Los racionalistas argentinos miran con develado desdén las manifestaciones pasionales a las que acusan de “peligrosa irracionalización”. Pero hay algo que no comprenden: Si en algún momento la vida de un ser humano y la historia de un pueblo alcanza a vislumbrar lo maravilloso y recuperar algún sentido es justamente durante sus desbordes políticos, estéticos, vitales. Además, conviene recordar que los argentinos fuimos testigos de que el juego de la elección racional, la lógica del mercado, el egoísmo noventista nos condujo a la balaustrada de la disolución nacional.
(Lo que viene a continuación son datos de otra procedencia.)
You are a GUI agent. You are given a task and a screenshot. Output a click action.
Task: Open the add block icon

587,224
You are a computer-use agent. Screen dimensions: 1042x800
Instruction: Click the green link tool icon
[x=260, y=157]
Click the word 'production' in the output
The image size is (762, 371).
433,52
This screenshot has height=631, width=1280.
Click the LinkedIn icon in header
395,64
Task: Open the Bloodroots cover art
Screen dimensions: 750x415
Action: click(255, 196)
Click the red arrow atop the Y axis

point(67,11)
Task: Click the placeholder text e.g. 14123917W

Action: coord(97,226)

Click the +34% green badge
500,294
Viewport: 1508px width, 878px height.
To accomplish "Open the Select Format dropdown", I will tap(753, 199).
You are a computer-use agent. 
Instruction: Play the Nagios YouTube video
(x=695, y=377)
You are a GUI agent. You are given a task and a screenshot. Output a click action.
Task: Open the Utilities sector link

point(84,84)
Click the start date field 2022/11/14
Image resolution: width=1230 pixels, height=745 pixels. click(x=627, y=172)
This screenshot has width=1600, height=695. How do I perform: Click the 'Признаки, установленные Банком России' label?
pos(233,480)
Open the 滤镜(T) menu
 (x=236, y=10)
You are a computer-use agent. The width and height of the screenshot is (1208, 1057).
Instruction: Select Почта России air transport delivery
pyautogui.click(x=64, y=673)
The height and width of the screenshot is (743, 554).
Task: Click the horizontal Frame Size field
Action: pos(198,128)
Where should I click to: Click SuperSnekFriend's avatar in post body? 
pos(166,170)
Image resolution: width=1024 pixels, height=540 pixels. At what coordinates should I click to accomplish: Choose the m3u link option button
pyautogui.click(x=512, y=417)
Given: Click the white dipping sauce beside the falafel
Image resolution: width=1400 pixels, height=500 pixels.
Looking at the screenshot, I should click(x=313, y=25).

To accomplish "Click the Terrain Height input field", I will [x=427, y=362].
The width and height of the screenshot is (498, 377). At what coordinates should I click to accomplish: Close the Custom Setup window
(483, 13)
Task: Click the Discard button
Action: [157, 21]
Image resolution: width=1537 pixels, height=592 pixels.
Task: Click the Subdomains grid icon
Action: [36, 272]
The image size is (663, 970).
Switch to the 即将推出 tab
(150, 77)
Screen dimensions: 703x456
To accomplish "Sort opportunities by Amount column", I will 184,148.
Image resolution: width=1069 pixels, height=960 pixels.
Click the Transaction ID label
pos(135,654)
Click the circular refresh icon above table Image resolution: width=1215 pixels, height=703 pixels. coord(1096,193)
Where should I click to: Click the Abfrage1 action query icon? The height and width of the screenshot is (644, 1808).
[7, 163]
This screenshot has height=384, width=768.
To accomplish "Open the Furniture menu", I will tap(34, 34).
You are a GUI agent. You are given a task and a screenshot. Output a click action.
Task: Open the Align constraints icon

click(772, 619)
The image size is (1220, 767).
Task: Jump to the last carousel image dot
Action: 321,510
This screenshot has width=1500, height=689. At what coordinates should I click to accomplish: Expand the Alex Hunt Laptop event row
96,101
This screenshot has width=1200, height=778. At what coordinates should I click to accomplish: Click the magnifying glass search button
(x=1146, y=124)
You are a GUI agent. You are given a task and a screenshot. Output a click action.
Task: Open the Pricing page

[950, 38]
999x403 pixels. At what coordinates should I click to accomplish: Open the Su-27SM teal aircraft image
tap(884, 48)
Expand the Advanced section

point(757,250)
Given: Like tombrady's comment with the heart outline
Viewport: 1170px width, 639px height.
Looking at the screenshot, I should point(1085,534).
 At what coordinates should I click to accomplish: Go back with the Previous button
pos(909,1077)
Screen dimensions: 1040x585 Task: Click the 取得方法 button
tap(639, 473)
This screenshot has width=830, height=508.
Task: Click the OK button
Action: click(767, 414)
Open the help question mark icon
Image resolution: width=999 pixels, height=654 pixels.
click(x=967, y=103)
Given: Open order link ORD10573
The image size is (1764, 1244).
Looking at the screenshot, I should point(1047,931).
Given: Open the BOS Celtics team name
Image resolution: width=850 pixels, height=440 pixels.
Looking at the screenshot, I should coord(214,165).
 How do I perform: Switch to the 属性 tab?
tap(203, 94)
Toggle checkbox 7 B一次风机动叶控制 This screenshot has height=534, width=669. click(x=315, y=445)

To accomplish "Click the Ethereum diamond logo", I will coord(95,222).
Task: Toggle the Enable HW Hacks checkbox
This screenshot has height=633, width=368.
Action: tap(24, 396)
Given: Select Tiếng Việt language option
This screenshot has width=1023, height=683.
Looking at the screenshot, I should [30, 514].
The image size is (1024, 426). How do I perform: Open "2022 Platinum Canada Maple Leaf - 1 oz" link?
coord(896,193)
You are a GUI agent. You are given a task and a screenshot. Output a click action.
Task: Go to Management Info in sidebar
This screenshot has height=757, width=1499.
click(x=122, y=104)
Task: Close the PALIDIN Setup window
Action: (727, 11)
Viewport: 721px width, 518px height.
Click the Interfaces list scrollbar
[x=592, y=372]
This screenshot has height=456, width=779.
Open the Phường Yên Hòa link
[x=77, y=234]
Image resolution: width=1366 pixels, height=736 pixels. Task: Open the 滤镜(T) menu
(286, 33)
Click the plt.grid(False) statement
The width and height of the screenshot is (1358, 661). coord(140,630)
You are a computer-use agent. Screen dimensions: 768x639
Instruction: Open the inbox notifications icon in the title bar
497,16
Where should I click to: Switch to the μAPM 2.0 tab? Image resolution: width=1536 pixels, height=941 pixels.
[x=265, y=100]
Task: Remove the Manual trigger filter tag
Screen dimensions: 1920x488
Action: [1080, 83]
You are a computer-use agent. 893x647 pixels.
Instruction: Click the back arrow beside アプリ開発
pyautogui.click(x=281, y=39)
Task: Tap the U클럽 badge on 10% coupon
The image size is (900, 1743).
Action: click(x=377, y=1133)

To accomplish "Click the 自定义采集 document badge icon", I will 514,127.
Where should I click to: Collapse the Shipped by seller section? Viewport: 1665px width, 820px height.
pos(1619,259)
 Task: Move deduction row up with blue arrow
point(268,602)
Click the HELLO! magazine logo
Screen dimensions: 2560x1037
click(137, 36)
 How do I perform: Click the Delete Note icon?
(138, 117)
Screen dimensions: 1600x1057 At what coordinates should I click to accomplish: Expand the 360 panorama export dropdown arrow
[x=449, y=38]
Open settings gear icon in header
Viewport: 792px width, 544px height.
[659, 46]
Para que un hombre sea generoso hay que obligarlo o persuadirlo de que hay un bien superior a su propio interés. ¿Por qué la presidenta, envuelta en una soledad extrema tras la muerte de su compañero de toda la vida, con la tentación de poder retirarse del poder en su mejor momento y transcurrir una vida tranquila, decide en cambio continuar al frente de la Nación? El cinismo noventista podría responder que se trata de la ambición ciega por el poder. No parece una respuesta sensata. Me inclino por pensar que hay en ella una vocación superior que trasciende la conveniencia. La llamaría un acto de generosidad realista. No es una utopía, no es un salto al vacío: es simplemente un cierto desprendimiento, un mínimo de renuncia de lo particular ante lo colectivo. Juan Domingo Perón decía que el pescado se pudre por la cabeza. También ocurre lo contrario con los buenos ejemplos.
Hay allí una buena noticia: la posibilidad de que los argentinos –sobre todo las clases dirigentes– nos movamos bajo el influjo de una lógica marcada por una generosidad realista: un humanismo que reconozca nuestras limitaciones y miserias pero que nos permita –ya que es imposible ser “hombres y mujeres nuevos”– cierto acuerdo de justicia social que nos guíe en la moderación de la propia ambición y también en la generosidad de lo posible. No es una invitación a un sacrificio egolátrico. Se trata al menos de estar atento a no despreciar los esfuerzos colectivos. A no andar por la vida con la Gran Cucarda del Tilingo Nacional Argentino colgada en el pecho.